Cancelling a CPU bound operation

Hello, I’m implementing a multi-tenant service in Ocaml and I’m trying to make some QoS guarantees.

One issue is that I have a synchronous function which is executed using input from the user, and that function is complicated enough that it’s difficult to determine exactly how expensive executing that function call is. 99.9% of inputs will have the function call essentially be free but some user inputs can make that function call extremely expensive. There is some heuristics I could implement but they all depend on what kind of hardware the function is being executed on and all sort of hand wavey.

I’d like to ensure that the function execution will be cancelled if it does not complete within a specified amount of time. It is, of course, important that the program is in a well-defined state after this.

I’m already offloading the function call to another domain so it does not block the main domain, however that is insufficient because the domain pool can be saturated quite cheaply.

I see that there is a GitHub issue for being able to asynchronously cancel a domain[0] but it is still open.

Any recommendations here?

So far my best idea is to toss the function into another CLI and spawn it, however that is pretty expensive solution, both in terms of run-time in the average case and code to implement. Another option is that…old school CGI-like architecture makes a lot more sense in this context, and then offloading the whole request handling to a separate process.

[0] Support for interrupting another domain · Issue #11411 · ocaml/ocaml · GitHub

This library looks interesting: Memprof_limits (memprof-limits.Memprof_limits). I haven’t tried it myself, however.

I think the most robust solution is to modify the function to check a flag, which allows you to ensure that it always stops somewhere reasonable and does appropriate cleanup. But that does require some code changes.

Long ago people tried to do this in Java, and eventually after many tears were shed, the answer was that “you can’t get there from here.” Asynchronously cancelling a systhread (that hasn’t cooperatively established at what points it is willing to be canceled, so it can cleanup) is always liable to leave things in a mess. Long ago people tried to do multi-tenancy in Java, and eventually came around to one of two solutions:

(a) invent your own language that will insert the correct “savepoints” into generated code so that some external actor can cancel threads by instructing the errant thread to terminate at one of those savepoints (it’s been a long time, but IIRC Salesforce Apex did that)

(b) use multiple processes/address-spaces.

Or as I once put it, “there is only one application lifecycle: it starts with fork/exec, and it ends with exit”.

P.S. One thing people sometimes do is to keep a pool of processes hanging around, to dispatch work to, so they can avoid process startup overhead and amortize that overhead across many invocations (in the expected case, that these invocations don’t spin off into an infinite loop). Since this is a GCed pointer-safe language, you can at least have reasonable assurance that previous dispatching of work to a process didn’t leave around turds for the next invocation to trip over.

4 Likes

Thank you, I did see memprof limits in the GitHub issue but I clearly didn’t read deep enough and just assumed it was memory related.

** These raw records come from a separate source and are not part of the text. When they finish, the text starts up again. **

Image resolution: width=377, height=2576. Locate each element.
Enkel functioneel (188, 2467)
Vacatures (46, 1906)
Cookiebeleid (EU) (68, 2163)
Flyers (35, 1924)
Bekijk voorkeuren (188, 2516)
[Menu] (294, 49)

Yeah, that was my initial assumption as well. My main worry about this approach is that it requires all of your code (and any library code) to be async-exception-safe. I think that might not be true of most OCaml code.

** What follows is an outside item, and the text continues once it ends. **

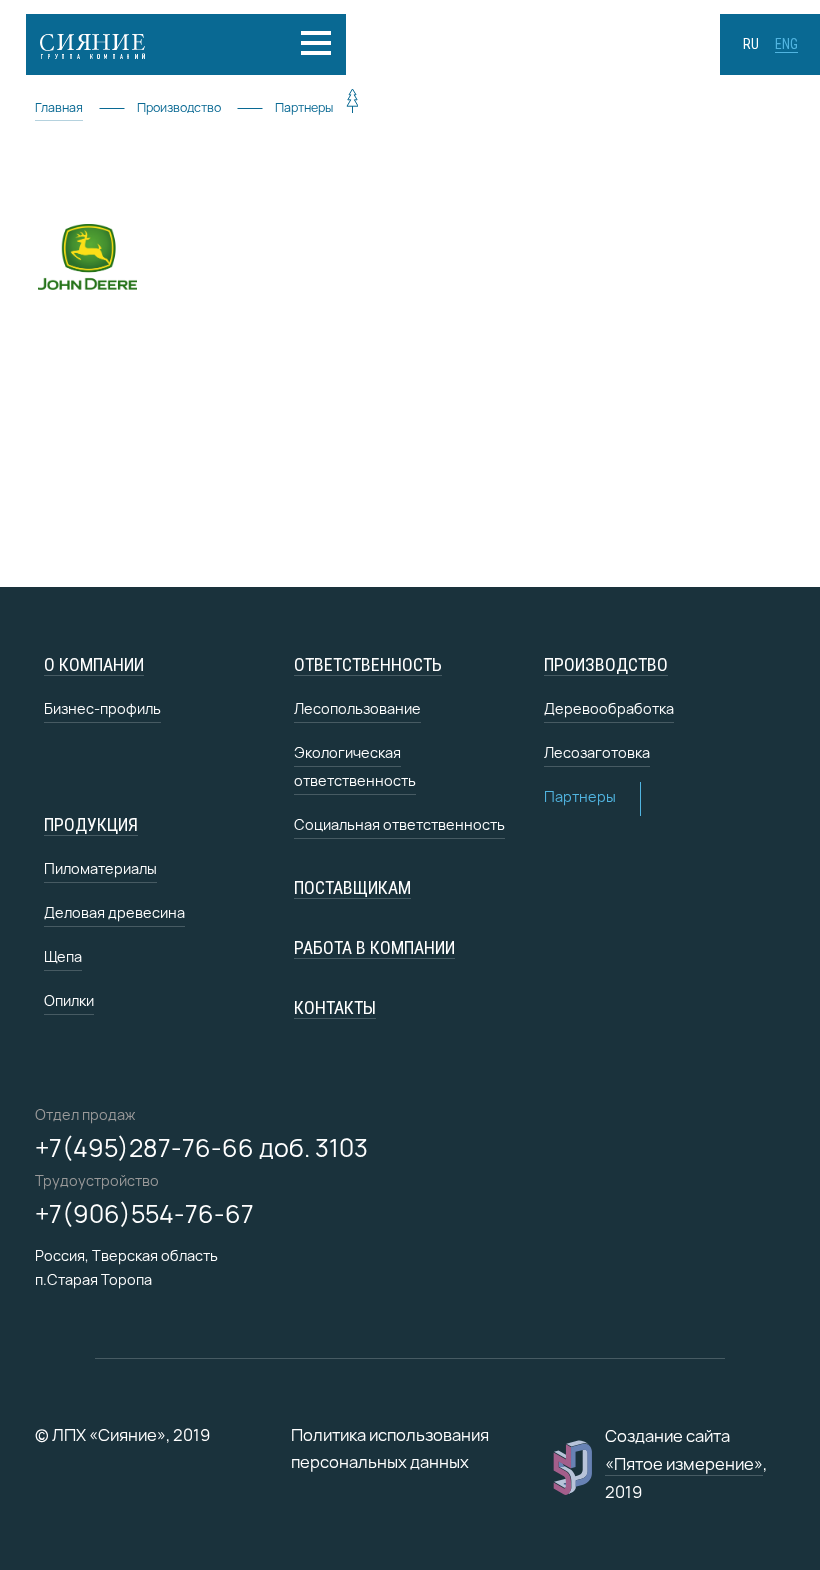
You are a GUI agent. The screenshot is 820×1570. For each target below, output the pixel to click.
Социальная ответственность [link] (399, 824)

Memprof_limits looks promising and rather similar to what I was going to suggest from Haskell Asynchronous Exceptions in Practice · Simon Marlow. In Haskell it works nicely with some corner cases about needing to bracket and masking exceptions for critical sections. For OCaml I think more code will not be async-exception-safe and it’ll be harder to have working general OCaml code.

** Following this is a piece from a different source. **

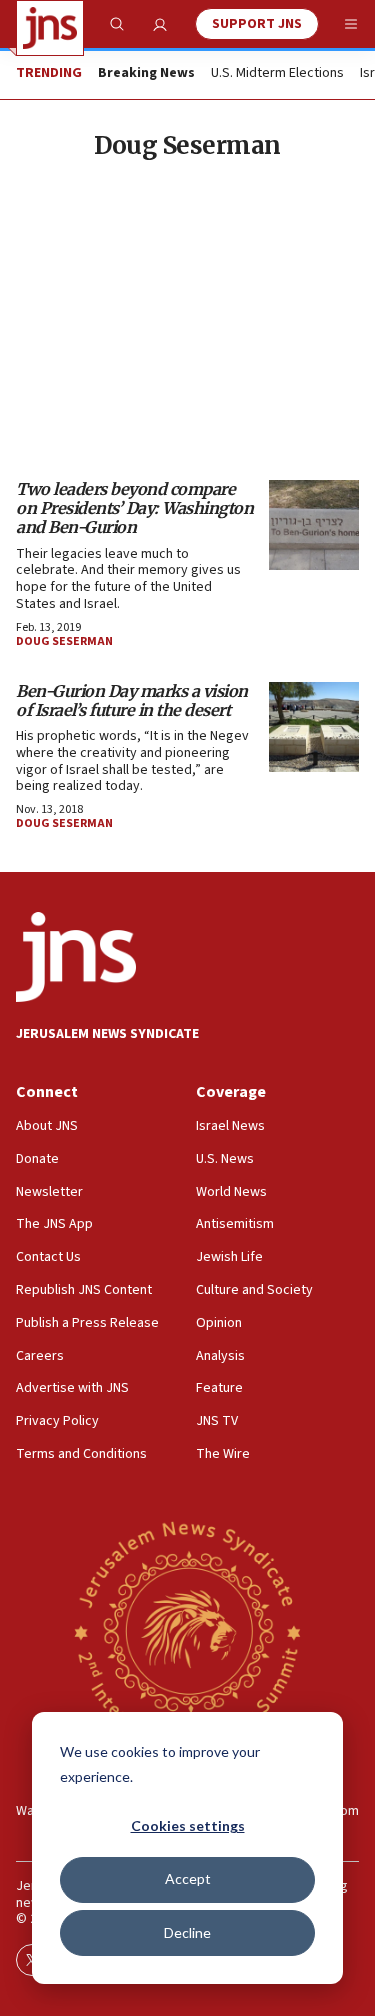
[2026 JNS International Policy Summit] (187, 1631)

If you’re on Unix you could use Unix.setitimer (based on POSIX setitimer and soon POSIX timers) to have the OS send you a signal after some time, install a signal handler, and raise from the signal handler to interrupt the thread/domain. I’m not sure if you can guarantee that the signal handler will be executed in the second domain, though.
We’ve had success using GC alarms or GC.Memprof (statmemprof) callbacks for OCaml 4.14 and 5.3. I suppose Memprof_limits is based on it.
Another weird idea was to use a PPX to instrument the functions that could be stopped with points where it would check how much time has elapsed.